I struggle to ever apply the term "persecution" to the legal harassment and cultural discomfort sometimes experienced by Christians living in the United States. There's no question that wearing the name of Jesus, even if no longer entitles one to public esteem, does not engender the kind of enmity and hostility it does in many places around the globe.

When I think persecution, I think about:

  • The Coptic Christians lined up on the beach in orange jumpsuits being executed for the cameras by members of ISIS.
  • The hundreds of Nigerian Christians being slaughtered with regularity by militant Fulani herdsmen who rape, pillage, and destroy with impunity.
  • The early church being scapegoated by Rome's Emperor Nero, who facilitated extreme torture and monstrous methods of execution for those who followed Jesus.
  • The stones, large, jagged, and bone-crushing, pelting men like Paul, Silas, and Stephen in the first century.

In light of those horrors, I think it's reasonable why I (and many other believers) struggle to label the financial, punitive, and economic hardships that are becoming increasingly common to Christians in America - all for their allegiance to biblical convictions - true "persecution."

But word-quibbling aside, no dispassionate person, one unencumbered by a slavish devotion to radical LGBTetc politics, can look at the ongoing harassment of Colorado baker Jack Phillips and conclude that the expression of his Christian faith hasn't been the singular impetus behind a decades-long attempt to destroy his life and livelihood.

It's a pretty simple, straightforward, honest, and yes, completely constitutional position that Phillips has taken: he will serve any customer of any background, creed, religion, or sexual proclivity. Anyone can come in, regardless of their faith or fetish, and buy a cake at his shop. He will not, however, customize cakes to celebrate events or actions that offend the character of God.

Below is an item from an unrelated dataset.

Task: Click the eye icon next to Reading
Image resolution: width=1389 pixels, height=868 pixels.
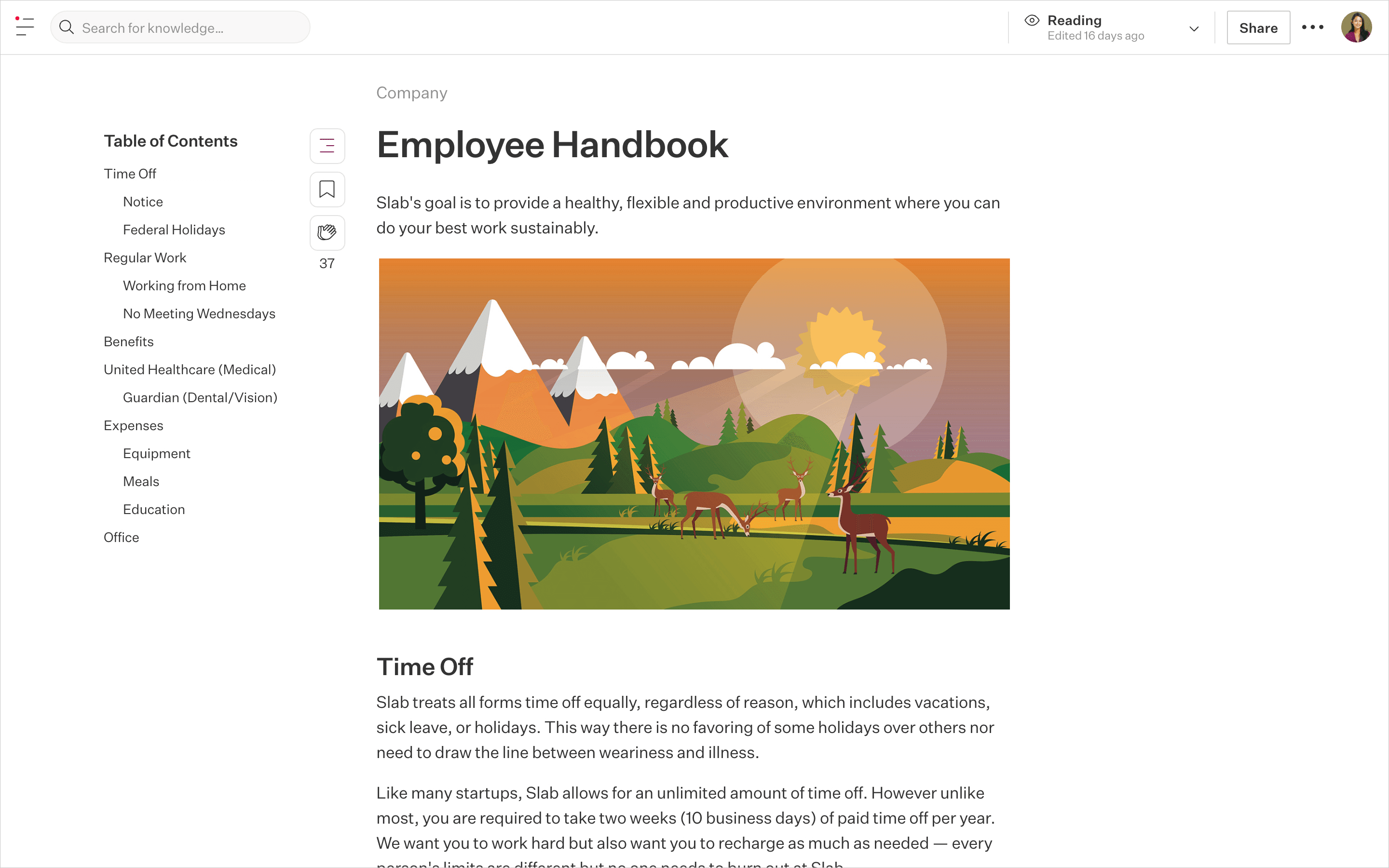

After years of having to defend at great cost his obviously constitutional prerogative, the Supreme Court last year upheld his right to conscience. And now Not The Bee reports:

Let's look at what NBC said about the situation:

The baker won a case before the U.S. Supreme Court on a technicality in 2018 after having refused to make a gay couple's wedding cake.

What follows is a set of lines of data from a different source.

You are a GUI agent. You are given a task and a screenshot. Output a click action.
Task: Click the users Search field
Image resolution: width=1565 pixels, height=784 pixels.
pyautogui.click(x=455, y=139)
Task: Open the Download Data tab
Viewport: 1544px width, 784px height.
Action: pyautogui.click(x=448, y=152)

I appreciated that the "Community Notes" corrected the biased reporter's misstatement that Phillips won his case on a "technicality." Only for Christians, apparently, is the right to conscience and freedom of expression a "technicality." But the mindset of the Associated Press, which wrote the story that NBC promoted on a section of their website solely dedicated to the promotion and propagation of this religious "out" theology, is what is worth noting:

Colorado's highest court said Tuesday it will now hear the case of a Christian baker who refused to make a cake celebrating a gender transition

He was…sued by Autumn Scardina, a transgender woman, after Phillips and his suburban Denver bakery refused to make a pink cake with blue frosting for her birthday and to celebrate her gender transition. (emphasis added)

Notice the phrases I have emphasized in that story that the activists bringing these lawsuits and reporting on them aren't even trying to veil. The Supreme Court of the United States has already ruled that Phillips' right to conscience precludes him having to "celebrate" an act that he doesn't want to "celebrate."

If Mr. Scardina wanted to buy a cake for his personal celebration, he was more than able to do so. What he is not allowed to do - and what he should not be allowed to do - is harness the power of government to force someone else into involuntary servitude. You can't legally force someone to celebrate or promote something they don't want to celebrate or promote. And the fact that these individuals and activists continue bringing these cases, against this same man, indicate both a frightening personal vendetta, and demonstrate how well funded and committed they are to the proselytizing their faith by legal force.

If like me you don't care for the term persecution, call it harassment, call it legal stalking, call it whatever you want. The important thing is that it becomes exceedingly evident to everyone watching who the radicals are and who the radicals aren't.

Disclaimer: The opinions expressed in this article are those of the author and do not necessarily reflect the opinions of Not the Bee or any of its affiliates.